Meditación: "haciendo penitencia" de San Clemente I, Papa

Mantengamos nuestros ojos fijos en la sangre de Cristo, para comprender cuán precioso es ante Dios su Padre: fue derramado por nuestra salvación y trajo la gracia de la penitencia al mundo entero.
Repasemos todas las épocas del mundo y veremos cómo en cada generación el Señor ha dado tiempo y tiempo para arrepentirse a todos aquellos que estaban dispuestos a regresar a él.
Noé fue el heraldo de la penitencia y los que lo escucharon se salvaron.
Jonás predicó la ruina a los ninivitas y estos, expiando sus pecados, aplacaron a Dios con oraciones y lograron la salvación. Sin embargo, no pertenecían al pueblo de Dios.

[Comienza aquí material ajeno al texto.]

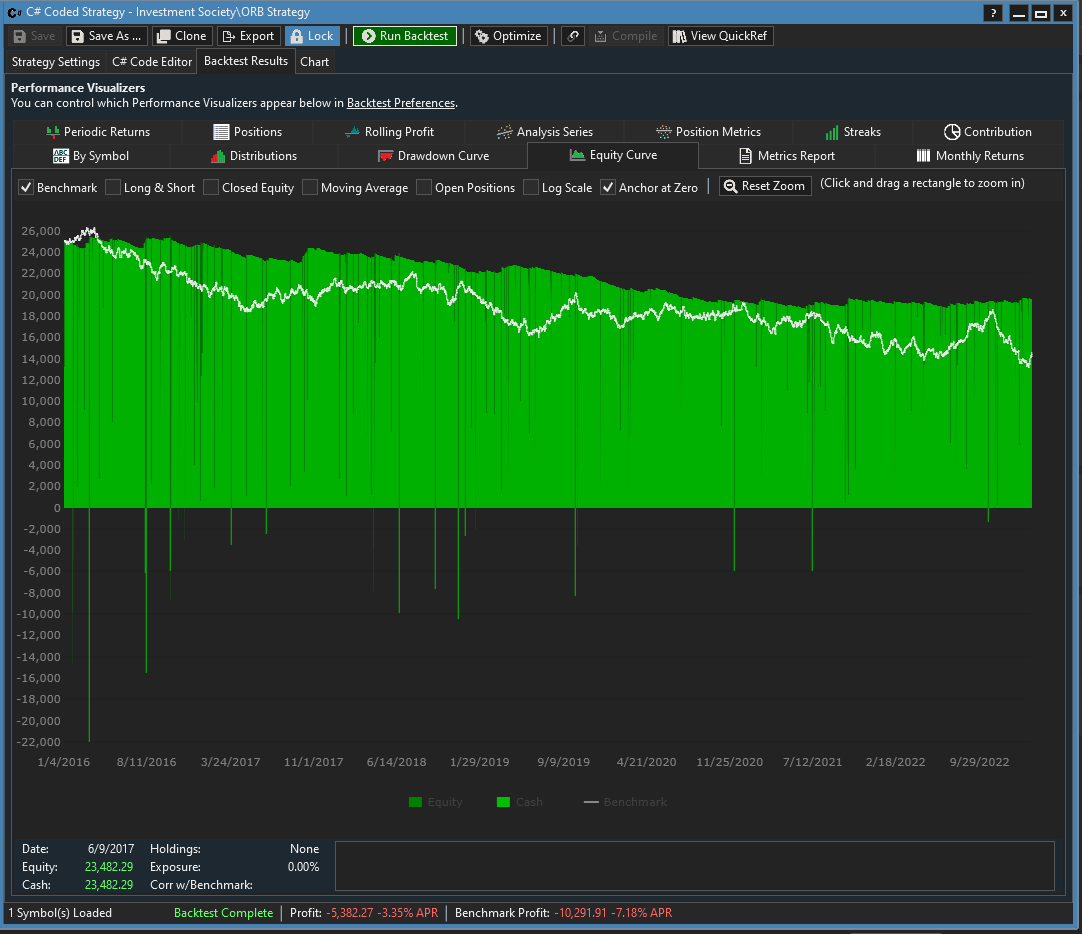Reset Zoom on the equity chart

[x=765, y=187]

Nunca faltaron los ministros de la gracia divina que, inspirados por el Espíritu Santo, predicaron la penitencia. El Señor de todas las cosas habló de la penitencia haciendo un juramento: cuán cierto es que vivo, el oráculo del Señor, no disfruto de la muerte del pecador, sino de su penitencia.
Nuevamente añadió palabras llenas de bondad: Aléjate, oh casa de Israel, de tus pecados. Dile a los hijos de mi pueblo: incluso si tus pecados de la tierra tocaron el cielo, eran más rojos que escarlata y más negros que el silicio, solo tienes que convertirte de todo corazón y llamarme "Padre", y te trataré como un pueblo santo y responderé tu oración.

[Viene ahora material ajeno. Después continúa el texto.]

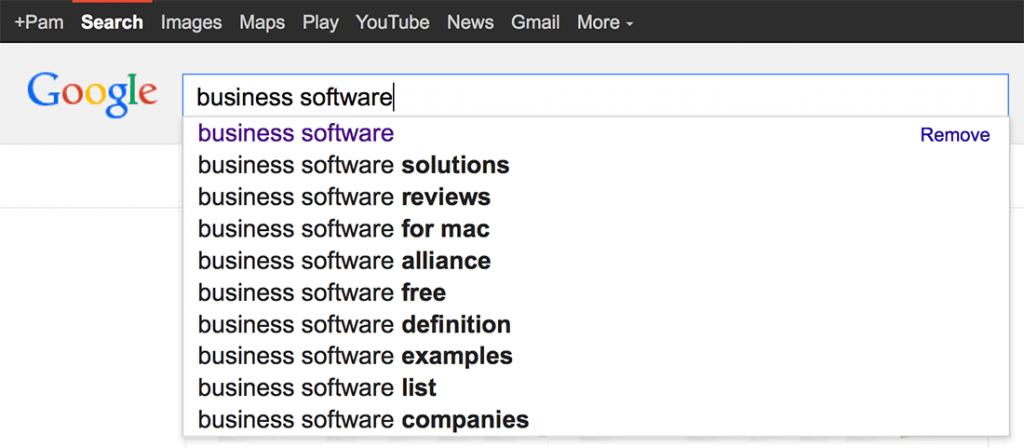1024x448 pixels.
Task: Select the Search tab in top bar
Action: pos(112,22)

Queriendo hacer que los bienes de conversión disfruten de aquellos que ama, puso su voluntad todopoderosa para sellar su palabra.
Por lo tanto, obedecemos su magnífica y gloriosa voluntad. Postrémonos ante el Señor rogándole que sea misericordioso y amable. Convirtámonos sinceramente a su amor. Rechazamos toda obra del mal, todo tipo de discordia y celos, causa de muerte. Por lo tanto, somos humildes de espíritu, oh hermanos. Rechazamos cualquier jactancia tonta, orgullo, orgullo loco y enojo. Pongamos lo que está escrito en práctica. De hecho, el Espíritu Santo dice: No te jactes del sabio de su sabiduría, ni de la fuerza de su fuerza, ni del rico de sus riquezas, pero quien quiera gloriarse puede jactarse en el Señor, buscándolo y practicando la ley y la justicia (cf. Jer 9, 23-24; 1 Cor 1:31, etc.).

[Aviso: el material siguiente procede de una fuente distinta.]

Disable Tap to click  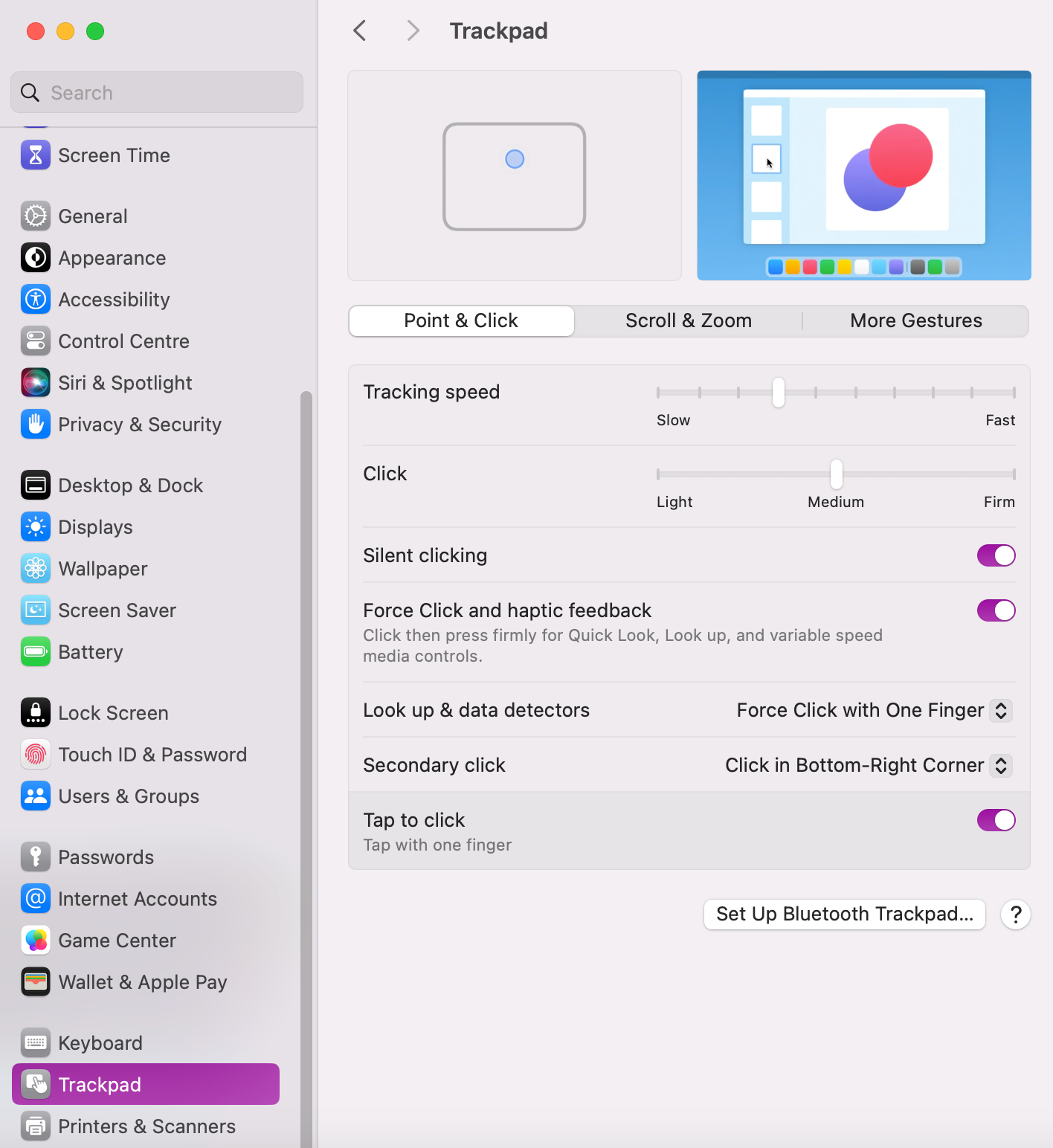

Sobre todo, recordamos las palabras del Señor Jesús cuando exhortó mansedumbre y paciencia: Sé misericordioso para obtener misericordia; perdona, para que tú también puedas ser perdonado; así como tratas a los demás, tú también serás tratado; da y serás correspondido; no juzgues, y no serás juzgado; sé benevolente y experimentarás benevolencia; con la misma medida con la que has medido a los demás, también serás medido (cf. Mt 5, 7; 6, 14; 7, 1. 2. 12, etc.).
Nos mantenemos firmes en esta línea y nos adherimos a estos mandamientos. Siempre caminamos con toda humildad en obediencia a las santas palabras. De hecho, un texto sagrado dice: ¿En quién descansa mi mirada sino en quién es humilde y pacífico y teme mis palabras? (cf. Is 66)
Por lo tanto, después de haber vivido grandes e ilustres eventos, corremos hacia el objetivo de la paz, preparados para nosotros desde el principio. Fijamos firmemente nuestra mirada en el Padre y Creador del mundo entero, y anhelamos sus maravillosos dones y beneficios incomparables.